Management of Postpartum Retroperitoneal Hematoma After Episiotomy
The management of postpartum retroperitoneal hematoma depends critically on hemodynamic status: hemodynamically stable patients should undergo CT angiography followed by super-selective angioembolization as first-line treatment, while hemodynamically unstable patients require immediate surgical evacuation without delay for imaging. 1
Immediate Assessment and Stabilization
Upon recognizing a retroperitoneal hematoma (bluish, painful discoloration suggesting deep tissue bleeding), immediately assess:
- Vital signs and hemodynamic stability - check for hypotension, tachycardia, signs of hypovolemia 1
- Establish large-bore IV access (two lines) and begin aggressive fluid resuscitation if any instability present 1
- Obtain baseline labs: complete blood count, coagulation profile, type and crossmatch for blood products 1
- Maintain normothermia (>36°C) as hypothermia impairs clotting factor function 1
Critical pitfall: Retroperitoneal hematomas can sequester >2 liters of blood without obvious external bleeding, so never underestimate blood loss based on visible bleeding alone 1
Diagnostic Imaging Strategy
For hemodynamically STABLE patients:
- CT angiography (CTA) of abdomen/pelvis with IV contrast is the diagnostic modality of choice 1, 2
- CTA identifies active bleeding, locates the source, determines hematoma size, and detects arterial extravasation, pseudoaneurysms, or arteriovenous fistulas 1
- This imaging guides whether embolization is feasible 2
For hemodynamically UNSTABLE patients:
- Proceed directly to surgical exploration WITHOUT imaging - do not delay for CT 1
- Imaging in unstable patients wastes critical time and worsens outcomes 1
Definitive Management Algorithm
Hemodynamically Stable Patients:
Super-selective angioembolization is first-line treatment, achieving cessation of bleeding in nearly 100% of cases when active bleeding is identified on angiography 1
Hemodynamically Unstable Patients:
Immediate surgical evacuation is mandatory 1
Why the Other Options Are WRONG:
A. Packing alone - Insufficient for retroperitoneal hematomas as it does not control arterial bleeding sources and delays definitive treatment in unstable patients 1
B. Aspiration - Explicitly contraindicated: does not address the underlying vascular injury causing ongoing bleeding and introduces infection risk into a sterile hematoma 1
D. Blood transfusion if Hb <10 g/dL - This arbitrary threshold approach is incorrect.
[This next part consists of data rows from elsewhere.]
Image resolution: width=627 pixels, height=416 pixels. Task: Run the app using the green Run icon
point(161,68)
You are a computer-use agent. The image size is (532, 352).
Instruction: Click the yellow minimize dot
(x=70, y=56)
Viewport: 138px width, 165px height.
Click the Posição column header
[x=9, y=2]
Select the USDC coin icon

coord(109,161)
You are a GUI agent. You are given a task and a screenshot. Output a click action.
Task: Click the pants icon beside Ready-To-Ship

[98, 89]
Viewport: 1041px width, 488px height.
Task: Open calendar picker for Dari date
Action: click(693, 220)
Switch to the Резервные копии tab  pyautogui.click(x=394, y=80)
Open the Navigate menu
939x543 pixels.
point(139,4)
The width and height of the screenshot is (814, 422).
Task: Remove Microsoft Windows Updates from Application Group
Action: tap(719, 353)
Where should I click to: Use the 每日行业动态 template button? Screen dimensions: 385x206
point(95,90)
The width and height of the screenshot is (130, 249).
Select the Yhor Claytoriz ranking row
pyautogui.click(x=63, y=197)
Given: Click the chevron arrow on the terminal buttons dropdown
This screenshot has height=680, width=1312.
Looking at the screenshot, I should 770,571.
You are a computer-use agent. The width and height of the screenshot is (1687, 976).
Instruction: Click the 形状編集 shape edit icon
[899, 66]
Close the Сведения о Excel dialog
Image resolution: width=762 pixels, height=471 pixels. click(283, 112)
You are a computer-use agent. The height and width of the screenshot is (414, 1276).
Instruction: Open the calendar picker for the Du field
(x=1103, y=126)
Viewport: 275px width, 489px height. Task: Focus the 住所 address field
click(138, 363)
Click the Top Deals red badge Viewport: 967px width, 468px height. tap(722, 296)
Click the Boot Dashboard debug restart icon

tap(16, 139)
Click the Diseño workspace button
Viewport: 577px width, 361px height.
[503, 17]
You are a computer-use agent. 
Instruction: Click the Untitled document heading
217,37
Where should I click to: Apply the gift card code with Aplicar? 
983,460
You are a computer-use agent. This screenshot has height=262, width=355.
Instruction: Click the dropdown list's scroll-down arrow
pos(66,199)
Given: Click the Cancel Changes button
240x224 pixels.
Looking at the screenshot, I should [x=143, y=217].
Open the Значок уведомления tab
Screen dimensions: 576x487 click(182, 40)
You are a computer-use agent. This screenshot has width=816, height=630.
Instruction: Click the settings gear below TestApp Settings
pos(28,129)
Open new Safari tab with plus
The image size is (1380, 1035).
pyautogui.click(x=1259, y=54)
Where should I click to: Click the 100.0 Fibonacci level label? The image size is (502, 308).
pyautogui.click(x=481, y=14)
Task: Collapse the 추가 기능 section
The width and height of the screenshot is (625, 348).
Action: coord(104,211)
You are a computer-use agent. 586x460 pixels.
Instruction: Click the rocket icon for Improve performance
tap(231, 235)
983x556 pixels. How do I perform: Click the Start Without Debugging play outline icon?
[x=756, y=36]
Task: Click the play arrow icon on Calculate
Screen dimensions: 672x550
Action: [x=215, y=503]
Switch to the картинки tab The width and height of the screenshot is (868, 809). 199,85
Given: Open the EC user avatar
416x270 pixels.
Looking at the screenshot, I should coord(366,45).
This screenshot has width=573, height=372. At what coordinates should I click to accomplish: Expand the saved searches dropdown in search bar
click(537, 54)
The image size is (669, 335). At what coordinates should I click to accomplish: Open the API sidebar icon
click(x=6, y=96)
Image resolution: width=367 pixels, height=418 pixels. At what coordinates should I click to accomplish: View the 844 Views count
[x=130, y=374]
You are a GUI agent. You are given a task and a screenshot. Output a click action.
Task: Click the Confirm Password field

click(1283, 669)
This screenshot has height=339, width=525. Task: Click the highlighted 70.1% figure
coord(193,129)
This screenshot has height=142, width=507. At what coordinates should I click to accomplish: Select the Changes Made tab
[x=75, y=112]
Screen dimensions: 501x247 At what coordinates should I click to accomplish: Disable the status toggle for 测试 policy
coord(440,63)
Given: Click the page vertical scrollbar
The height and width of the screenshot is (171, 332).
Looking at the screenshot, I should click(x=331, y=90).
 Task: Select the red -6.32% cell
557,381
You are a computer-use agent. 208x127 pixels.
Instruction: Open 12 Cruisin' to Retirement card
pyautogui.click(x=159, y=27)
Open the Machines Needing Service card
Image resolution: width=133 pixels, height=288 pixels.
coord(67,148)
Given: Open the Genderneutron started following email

Transfuse based on clinical presentation and hemodynamic instability, NOT arbitrary hemoglobin thresholds 1. In massive hemorrhage, transfuse packed red blood cells, fresh frozen plasma, and platelets in 1:1:1 ratio 1
Blood Product Management
- Do not wait for hemoglobin levels to guide transfusion - treat based on clinical presentation 1
- In massive hemorrhage: use 1:1:1 ratio of packed RBCs:FFP:platelets 1
- Administer tranexamic acid 1g IV within 1-3 hours of bleeding onset to reduce maternal morbidity and mortality 1
Adjunctive Medical Management
- Administer uterotonic agents (oxytocin, methylergonovine, carboprost, or misoprostol) to ensure adequate uterine tone and prevent additional bleeding 1
- Consider prophylactic tranexamic acid to reduce ongoing bleeding risk 1
Post-Intervention Monitoring
- Close hemodynamic monitoring for at least 24-48 hours 3
- Serial hemoglobin/hematocrit checks 3
- Monitor for signs of ongoing bleeding, infection, or delayed complications 3
Answer to the multiple choice question: C. Surgical evacuation (if hemodynamically unstable) OR angioembolization (if hemodynamically stable after CTA confirms active bleeding). The question's option D is fundamentally flawed as transfusion decisions should never be based solely on arbitrary Hb thresholds 1.